The above lines from Hughes's poem (IV, 13-6) are probably its most significant. However, earlier in the poem, Hughes points to the fact that what we perceive as natural 'wholeness' (represented in the poem by a wheel) is made incomplete by infertility. One of the infertile women is 'a surviving / Barrenness' (II.1-2) who is 'flung from the wheel of the living' (II.3). As Keith Sagar writes, 'The athletes run not to distinguish themselves but to snatch the lowliest, the barren women…back into that wheel, into 'the figure of the races''.[12] But of what importance is female fertility to Hughes's poetry? One answer may be found in the poem 'Song' from The Hawk in the Rain, a poem which is perhaps Hughes's most explicit evocation, in his early verse at least, of the goddess who rules his poetry. The poem, according to Neil Roberts, is 'marked by imagery that is reminiscent of The White Goddess.'[13] This 'beloved' female muse of the poem is 'blessed by the moon, caressed by the sea and kissed by the wind; the stars swim in her eyes. Her power is such that the poet is in her shadow, and when she turns away, her shadow turns to ice…her combination of desirability and destructiveness is exactly that of Graves's goddess'.[14] Her fertility is important to Hughes's poetry because, as his muse, she gives birth to his imagination. Evidence of this can be found in an interview conducted several years after Lupercal's publication, in which Hughes remarked that 'Almost all the poems in Lupercal were written as invocations to writing. My main consciousness in those days was that it was impossible to write. So these invocations were just attempts to crack the apparent impossibility of producing anything.'[15] This gives further credence to the idea that, with a poem such as 'Lupercalia', Hughes is invoking the aid of the great Goddess who represents the manifestation of Sacks's vegetation deity. Nicholas Bishop writes, 'The most obvious invocation to writing in the volume is “Crag Jack's Apostasy”'.[16] Bishop cites the following lines:

…you, god or not god, who

Come to my sleeping body through

The world under the world; pray

That I may see more than your eyes

In an animal's dreamed head; that I shall

Waking, dragged suddenly

From a choir-shaken height

By the world, lord, through its dayfall

Keep more than memory

Of a wolf's head, of eagle's feet.[17]

(9-18)

The final two lines are arresting; they typify the wealth of symbols related to the Goddess which feature in many of the Lupercal poems.  The identification of these symbols can be found in Robert Graves's study The White Goddess. He writes:

Why the cat, pig and wolf were considered particularly sacred to the Moon-goddess is not hard to discover. Wolves howl to the moon and feed on corpse-flesh, their eyes shine in the dark, and they haunt wooded mountains. Cats' eyes similarly shine in the dark, they feed on mice (symbol of pestilence), mate openly and walk inaudibly, they are prolific but eat their own young, and their colours vary, like the moon, between white, reddish and black. Pigs also vary between white, reddish and black, feed on corpse-flesh, are prolific but eat their own young, and their tusks are crescent shaped.[18]

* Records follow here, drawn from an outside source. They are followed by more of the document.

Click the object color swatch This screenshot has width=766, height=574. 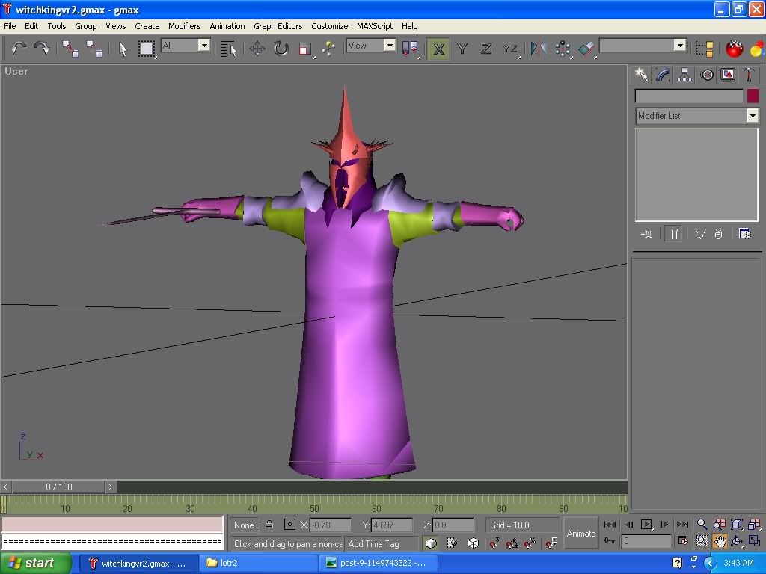tap(753, 96)
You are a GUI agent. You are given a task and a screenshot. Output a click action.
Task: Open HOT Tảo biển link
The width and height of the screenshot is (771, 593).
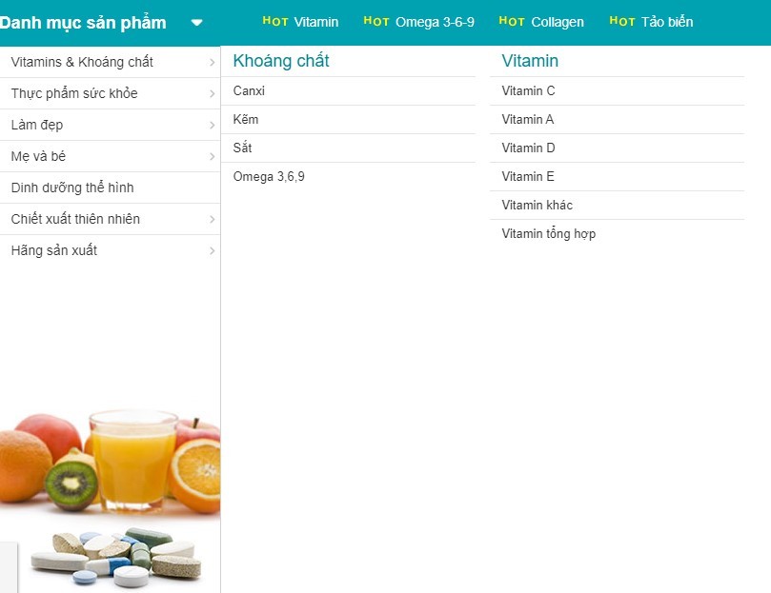coord(651,22)
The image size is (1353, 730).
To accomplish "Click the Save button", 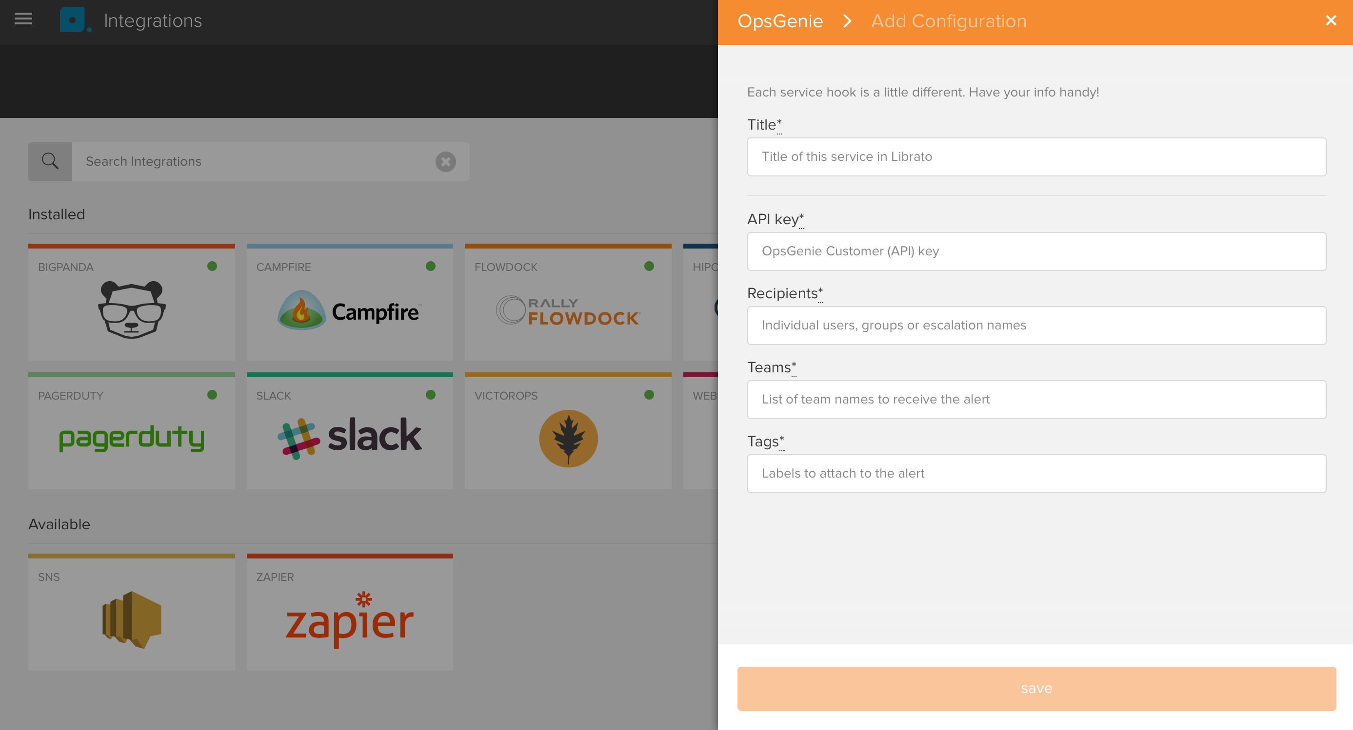I will pos(1036,687).
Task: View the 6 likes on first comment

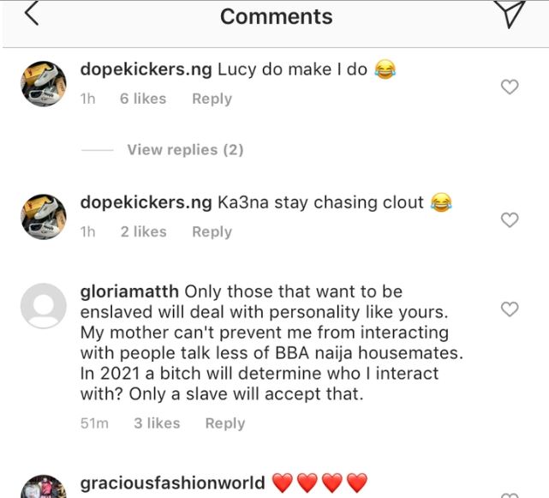Action: coord(143,99)
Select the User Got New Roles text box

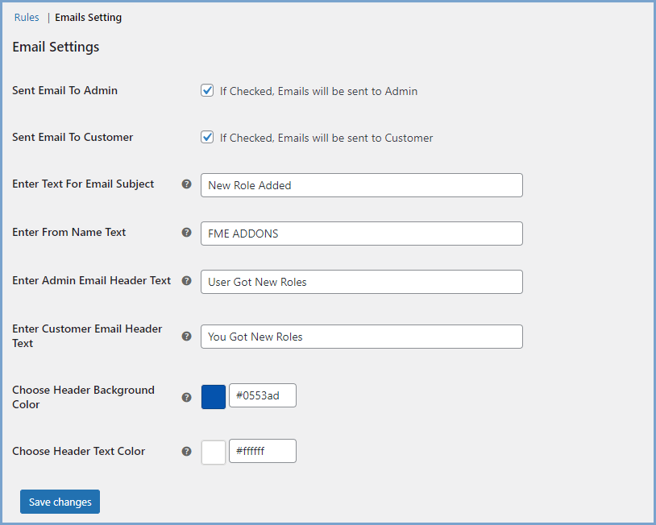[x=361, y=282]
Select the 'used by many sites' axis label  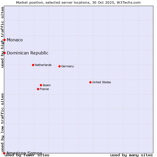[131, 155]
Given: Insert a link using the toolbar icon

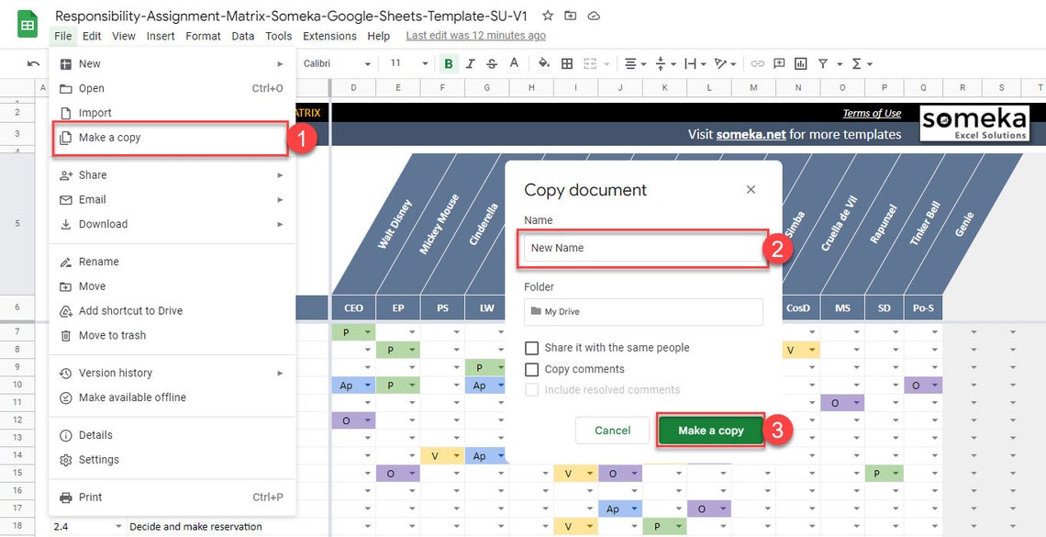Looking at the screenshot, I should click(x=757, y=63).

A pig is to be found in 'View of a Pig', though according to Hughes's poem, this dead creature is apparently incapable of transfiguration in death because it appears to be 'too dead' (13). Cats feature prominently throughout Lupercal in a variety of forms; in 'Things Present',[19] the tramp is without 'Cat or bread' (5); in 'Esther's Tomcat',[20] the cat has 'his mind on the moon' (22);[21] in 'Of Cats'[22] we are 'all held in utter mock by the cats' (21). However, it is on dogs (wolves) that Graves seems to place an emphasis in the above extract, and accordingly, we see this in Hughes's verse. The very title of Lupercal has etymological roots in Lupus, the Latin for 'wolf'; indeed several poems use canine imagery. Of these, 'February'[23] is the most striking. The title of this poem has immediate links with the Lupercalia festival which occurred in February. Sagar writes that 'the pure spirit of the wolf…is captured in “A photograph: the hairless, knuckled feet / Of the last wolf killed in Britain”'.[24] He continues, 'There are no wolves in Britain, no large predators at all to make the nights dangerous. And we like to think we have got rid of the wolfishness in our own natures.'[25] As an emblem sacred to the goddess, it is unthinkable that, not only should this be the 'last wolf' in Britain, but that we should build barricades against our own inner connections with nature's (indeed, the vegetation deity's) spirit. It is here that the poem can be correlated directly with 'Lupercalia', and recall that it was believed that Romulus and Remus suckled from the wolf in the Lupercal cave, where the festival was subsequently celebrated. Their suckling connects them to this emblem of the Goddess, but also to their inner 'wolfishness', which went on to create Rome. The conclusion of 'February' reads:

Now, lest they choose his head,

Under severe moons he sits making

Wolf-masks, mouths clamped well onto the world.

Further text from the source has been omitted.